The European Commission’s 2020 edition of its annual report on trade and investment barriers faced by European firms in international markets is written in an unusually alarmist tone.

The report takes stock of barriers as reported by European companies. “At the end of 2019, 438 active trade and investment barriers in 58 countries were listed in the EU’s Market Access Database,” notes the report.

“This record figure, together with the increasing lifespan of a number of barriers, points not only to increasing protectionism but also to the fact that protectionism is becoming structurally ingrained in our relations with many partners,” Commission staff write.
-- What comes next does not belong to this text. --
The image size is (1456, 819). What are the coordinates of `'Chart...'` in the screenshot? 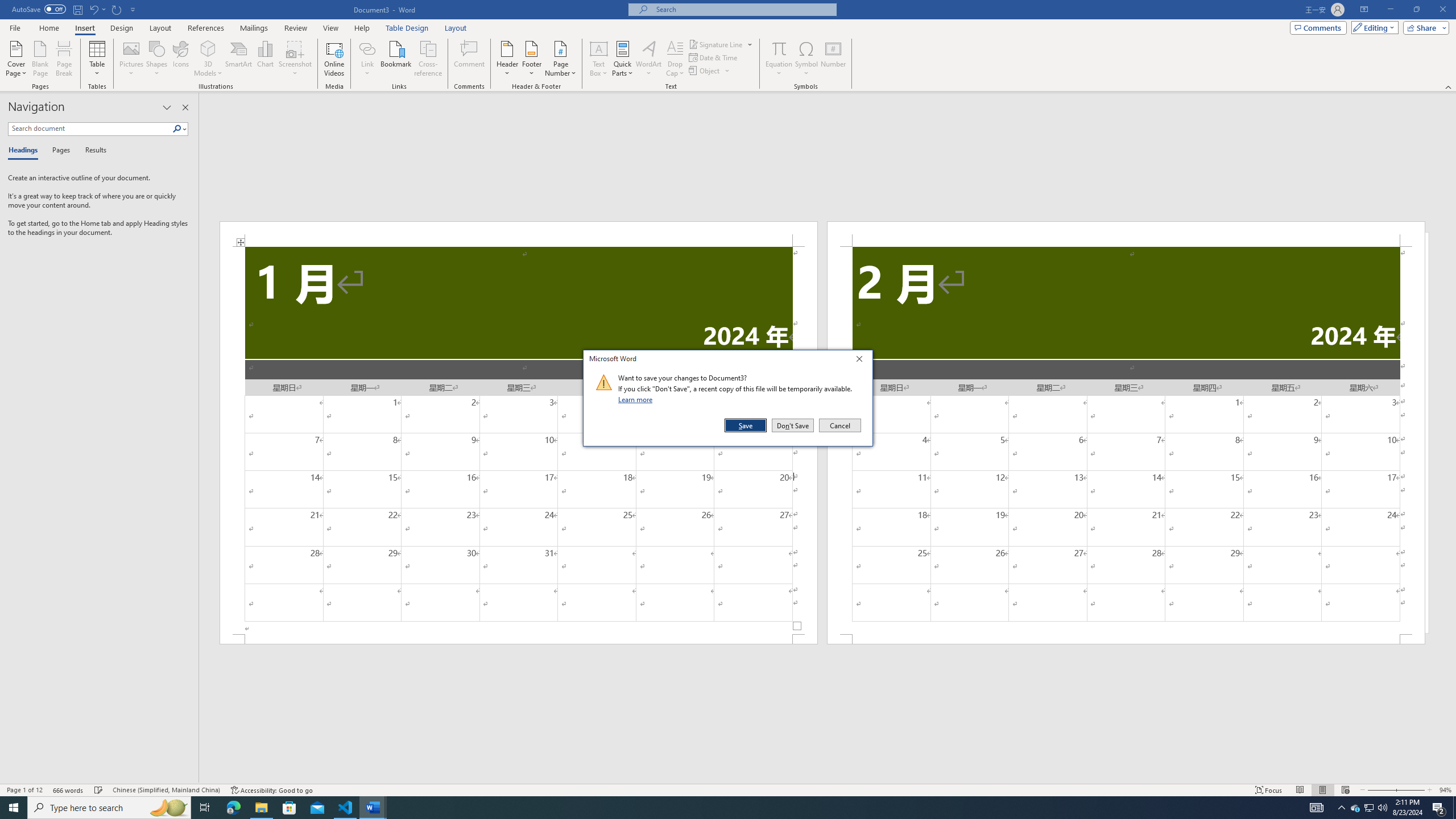 It's located at (265, 59).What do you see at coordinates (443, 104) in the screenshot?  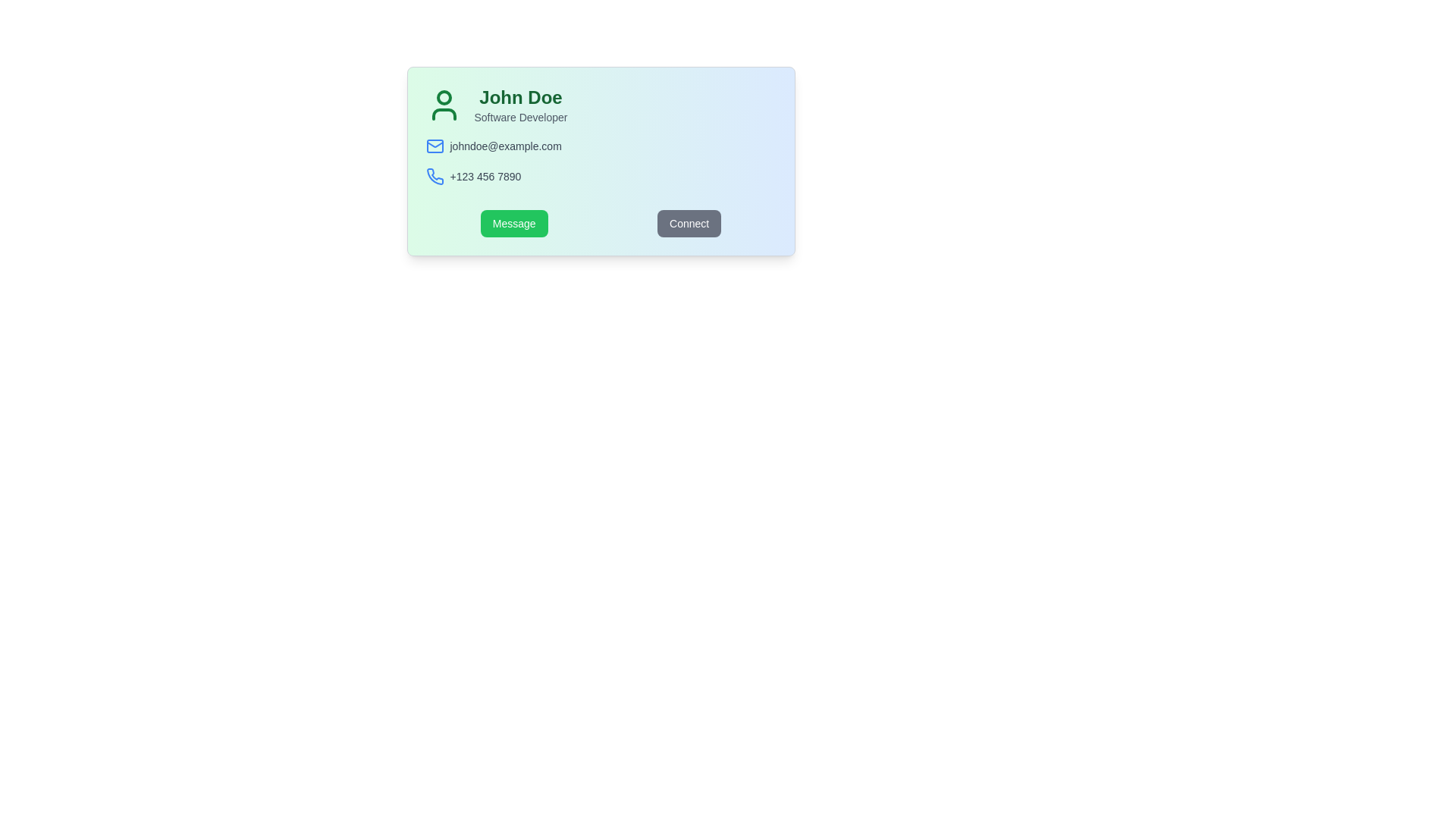 I see `the SVG icon representing a person` at bounding box center [443, 104].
China focus and Middle Eastern contagion

China remains the country where EU firms report most barriers to trade. Russia comes second, followed by Indonesia, the United States, India and Turkey.

In 2019, which is the year this report covers, barriers have risen fastest and most dramatically in the Middle East and in the wider Asian region. The Commission notes “a contagion effect” in the Mediterranean and Middle East region.

A notable 2019 trend is the return of old-fashioned tariffs, quotas and extra paperwork at customs. “A breakdown of 43 new barriers per type of measures shows a preponderance of new border measures (65%) over behind-the-border measures (28%),” notes the EU executive. The Commission notes “cruder, less sophisticated border measures to hamper trade”.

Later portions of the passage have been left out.